Ribera informó que la salida de su madre está prevista para este jueves 6 de noviembre y aseguró que Añez se encuentra con ánimo y fortaleza.

“Después de casi cinco años de encierro y muchos abusos, hoy sentimos esperanza. Mi madre siempre se mantuvo firme, con la frente en alto y con la verdad”, afirmó.

La hija de la expresidenta también adelantó que Añez asistirá al acto de transmisión de mando presidencial este sábado en La Paz y que, posteriormente, regresará a Trinidad (Beni), donde la espera su familia.

“Ella está muy agradecida con Dios. Fueron años muy difíciles, pero ahora estamos más fuertes. Como mi madre dice: ‘no le temo a nada’”, agregó Ribera.

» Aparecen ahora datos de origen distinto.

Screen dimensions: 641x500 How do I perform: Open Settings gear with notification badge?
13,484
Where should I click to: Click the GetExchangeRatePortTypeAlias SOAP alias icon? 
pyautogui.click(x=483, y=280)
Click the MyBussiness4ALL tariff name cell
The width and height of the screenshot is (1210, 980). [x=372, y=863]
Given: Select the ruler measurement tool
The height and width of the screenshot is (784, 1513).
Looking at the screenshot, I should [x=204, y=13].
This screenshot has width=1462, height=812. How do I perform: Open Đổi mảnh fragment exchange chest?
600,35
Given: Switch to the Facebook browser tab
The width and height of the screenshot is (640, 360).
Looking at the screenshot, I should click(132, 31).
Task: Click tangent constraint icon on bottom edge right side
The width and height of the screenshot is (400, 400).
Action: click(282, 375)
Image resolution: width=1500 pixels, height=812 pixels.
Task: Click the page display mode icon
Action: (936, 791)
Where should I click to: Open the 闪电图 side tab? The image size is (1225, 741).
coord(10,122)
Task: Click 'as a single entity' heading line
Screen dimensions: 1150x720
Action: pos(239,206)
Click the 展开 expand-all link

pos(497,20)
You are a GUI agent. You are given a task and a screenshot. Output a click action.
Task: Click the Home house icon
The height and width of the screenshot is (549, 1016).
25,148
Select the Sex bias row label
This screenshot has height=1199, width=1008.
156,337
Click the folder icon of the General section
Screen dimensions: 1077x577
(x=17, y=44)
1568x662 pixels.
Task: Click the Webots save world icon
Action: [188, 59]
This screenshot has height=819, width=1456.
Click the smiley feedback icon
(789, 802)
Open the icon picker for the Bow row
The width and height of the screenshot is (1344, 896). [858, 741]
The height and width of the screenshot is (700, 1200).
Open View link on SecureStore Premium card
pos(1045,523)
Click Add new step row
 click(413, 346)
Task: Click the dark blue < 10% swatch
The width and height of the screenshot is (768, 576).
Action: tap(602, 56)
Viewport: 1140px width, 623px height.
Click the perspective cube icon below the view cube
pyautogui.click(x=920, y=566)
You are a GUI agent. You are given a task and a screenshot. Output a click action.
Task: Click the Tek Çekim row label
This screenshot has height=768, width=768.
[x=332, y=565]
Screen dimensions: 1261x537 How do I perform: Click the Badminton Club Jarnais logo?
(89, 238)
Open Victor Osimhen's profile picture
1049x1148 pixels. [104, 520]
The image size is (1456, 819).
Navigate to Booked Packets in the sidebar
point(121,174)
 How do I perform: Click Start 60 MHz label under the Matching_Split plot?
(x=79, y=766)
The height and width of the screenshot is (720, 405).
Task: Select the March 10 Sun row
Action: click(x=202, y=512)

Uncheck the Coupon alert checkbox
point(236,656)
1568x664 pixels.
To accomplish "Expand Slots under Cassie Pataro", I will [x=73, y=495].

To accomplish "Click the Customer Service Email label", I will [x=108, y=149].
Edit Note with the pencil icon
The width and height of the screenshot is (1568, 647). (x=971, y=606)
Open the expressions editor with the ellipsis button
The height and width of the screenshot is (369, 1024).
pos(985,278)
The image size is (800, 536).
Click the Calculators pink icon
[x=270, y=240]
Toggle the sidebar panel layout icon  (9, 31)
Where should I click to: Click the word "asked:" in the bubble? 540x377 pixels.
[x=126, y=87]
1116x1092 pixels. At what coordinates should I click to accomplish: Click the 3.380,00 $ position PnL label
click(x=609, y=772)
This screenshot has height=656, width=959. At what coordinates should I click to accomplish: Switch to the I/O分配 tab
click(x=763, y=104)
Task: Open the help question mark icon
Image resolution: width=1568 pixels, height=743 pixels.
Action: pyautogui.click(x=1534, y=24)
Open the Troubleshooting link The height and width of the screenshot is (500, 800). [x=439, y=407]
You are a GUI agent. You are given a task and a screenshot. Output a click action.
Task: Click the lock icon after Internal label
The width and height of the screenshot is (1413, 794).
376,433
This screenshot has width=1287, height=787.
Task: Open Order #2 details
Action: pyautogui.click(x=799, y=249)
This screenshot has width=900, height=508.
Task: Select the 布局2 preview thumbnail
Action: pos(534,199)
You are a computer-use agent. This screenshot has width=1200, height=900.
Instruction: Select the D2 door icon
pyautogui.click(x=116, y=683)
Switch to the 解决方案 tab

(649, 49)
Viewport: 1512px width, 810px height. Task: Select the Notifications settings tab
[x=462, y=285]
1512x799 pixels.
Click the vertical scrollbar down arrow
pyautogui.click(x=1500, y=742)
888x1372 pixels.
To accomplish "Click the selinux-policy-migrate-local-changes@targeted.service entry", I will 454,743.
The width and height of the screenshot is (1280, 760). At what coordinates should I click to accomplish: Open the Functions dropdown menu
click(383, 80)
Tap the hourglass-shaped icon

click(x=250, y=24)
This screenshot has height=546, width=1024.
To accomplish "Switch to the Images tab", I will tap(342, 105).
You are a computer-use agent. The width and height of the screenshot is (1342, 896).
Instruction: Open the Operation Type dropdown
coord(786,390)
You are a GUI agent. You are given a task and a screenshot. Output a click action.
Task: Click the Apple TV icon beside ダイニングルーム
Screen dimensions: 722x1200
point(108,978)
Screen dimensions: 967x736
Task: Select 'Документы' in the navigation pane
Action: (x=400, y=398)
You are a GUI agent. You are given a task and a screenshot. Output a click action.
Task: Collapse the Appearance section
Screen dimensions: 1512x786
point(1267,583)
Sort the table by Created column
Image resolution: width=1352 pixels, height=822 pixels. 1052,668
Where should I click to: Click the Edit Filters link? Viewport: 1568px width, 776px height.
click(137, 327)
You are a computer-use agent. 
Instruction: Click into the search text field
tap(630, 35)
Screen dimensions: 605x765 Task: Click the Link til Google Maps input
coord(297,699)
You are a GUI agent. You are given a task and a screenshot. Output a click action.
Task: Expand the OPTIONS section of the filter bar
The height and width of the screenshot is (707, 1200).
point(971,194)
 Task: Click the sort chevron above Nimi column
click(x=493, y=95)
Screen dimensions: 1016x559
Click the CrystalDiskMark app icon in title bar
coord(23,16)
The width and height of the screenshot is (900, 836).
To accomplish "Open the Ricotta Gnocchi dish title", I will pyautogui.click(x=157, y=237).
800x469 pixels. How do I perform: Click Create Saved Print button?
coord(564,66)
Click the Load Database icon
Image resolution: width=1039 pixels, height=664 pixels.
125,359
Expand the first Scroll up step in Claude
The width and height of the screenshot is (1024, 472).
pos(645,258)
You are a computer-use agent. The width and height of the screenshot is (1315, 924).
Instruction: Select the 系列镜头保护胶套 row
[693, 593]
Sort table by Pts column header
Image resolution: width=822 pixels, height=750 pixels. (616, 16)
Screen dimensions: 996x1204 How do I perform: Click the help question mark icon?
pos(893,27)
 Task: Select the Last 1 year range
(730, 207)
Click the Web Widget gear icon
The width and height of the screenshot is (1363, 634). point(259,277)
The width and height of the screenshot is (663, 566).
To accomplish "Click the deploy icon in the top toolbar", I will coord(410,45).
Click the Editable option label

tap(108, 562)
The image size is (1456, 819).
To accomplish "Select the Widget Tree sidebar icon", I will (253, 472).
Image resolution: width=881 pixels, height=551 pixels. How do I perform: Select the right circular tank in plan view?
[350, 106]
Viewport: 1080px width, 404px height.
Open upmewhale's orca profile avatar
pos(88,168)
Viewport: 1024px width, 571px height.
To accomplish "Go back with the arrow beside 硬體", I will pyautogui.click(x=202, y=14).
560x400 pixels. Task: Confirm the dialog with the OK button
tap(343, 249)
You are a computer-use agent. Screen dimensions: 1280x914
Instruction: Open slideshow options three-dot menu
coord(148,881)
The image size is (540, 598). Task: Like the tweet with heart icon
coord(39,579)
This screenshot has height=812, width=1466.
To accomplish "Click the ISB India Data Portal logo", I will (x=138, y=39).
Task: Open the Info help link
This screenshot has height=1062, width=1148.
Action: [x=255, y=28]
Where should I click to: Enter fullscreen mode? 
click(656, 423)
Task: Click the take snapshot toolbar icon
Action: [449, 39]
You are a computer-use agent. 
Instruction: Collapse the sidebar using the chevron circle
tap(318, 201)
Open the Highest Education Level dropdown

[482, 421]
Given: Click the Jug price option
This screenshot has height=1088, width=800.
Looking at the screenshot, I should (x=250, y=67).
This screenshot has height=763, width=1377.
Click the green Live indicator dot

Por su parte, los abogados de la exmandataria explicaron que ya se iniciaron los trámites para cumplir la disposición del TSJ. El abogado Luis Guillén afirmó que no existen obstáculos legales para que Añez recupere su libertad.

“Estamos gestionando el auto de libertad. No hay ningún impedimento más para que la expresidenta recupere su libertad después de cinco años de procesos judiciales”, indicó.

El abogado Jorge Valda agregó que, tras la nulidad de la sentencia, el caso deberá ser asumido por la Fiscalía General del Estado, la cual decidirá si continúa con la acusación mediante un juicio de responsabilidades, procedimiento que corresponde a su condición de expresidenta.

“Se ha ratificado la anulación de la sentencia de 10 años de cárcel y se ha determinado que, de continuar, la Fiscalía deberá hacerlo por la vía del juicio de responsabilidades”, explicó Valda.

Con estas gestiones, la exmandataria se encuentra a la espera de cumplir la orden de libertad inmediata, tras casi cinco años de detención preventiva y procesos judiciales que marcaron su permanencia en el penal de Miraflores desde 2021.